#### [Assigned task]
Below are some records. Print exactly the lines between the one holding "The height and" and the one holding "The image size is (660, 561).", inclusive, and nothing else.

#### [Given records]
┌──

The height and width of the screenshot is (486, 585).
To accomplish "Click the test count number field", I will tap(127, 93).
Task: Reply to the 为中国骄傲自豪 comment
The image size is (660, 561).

└──
┌──

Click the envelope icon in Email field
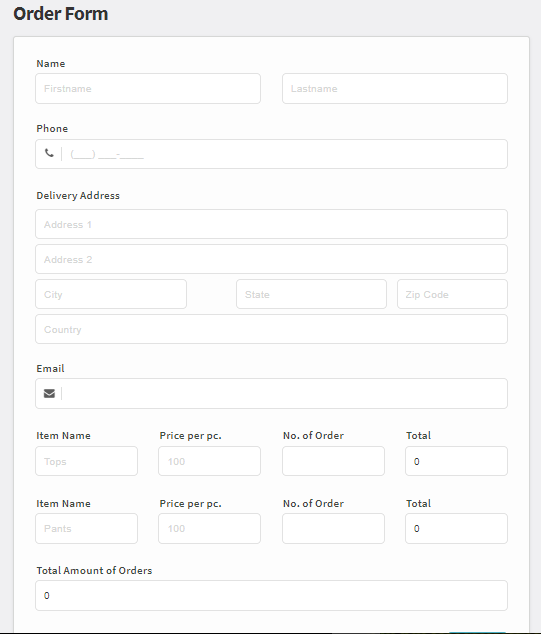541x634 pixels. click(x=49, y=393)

└──

#### [The completed task]
The height and width of the screenshot is (486, 585).
To accomplish "Click the test count number field", I will tap(127, 93).
Task: Reply to the 为中国骄傲自豪 comment
The image size is (660, 561).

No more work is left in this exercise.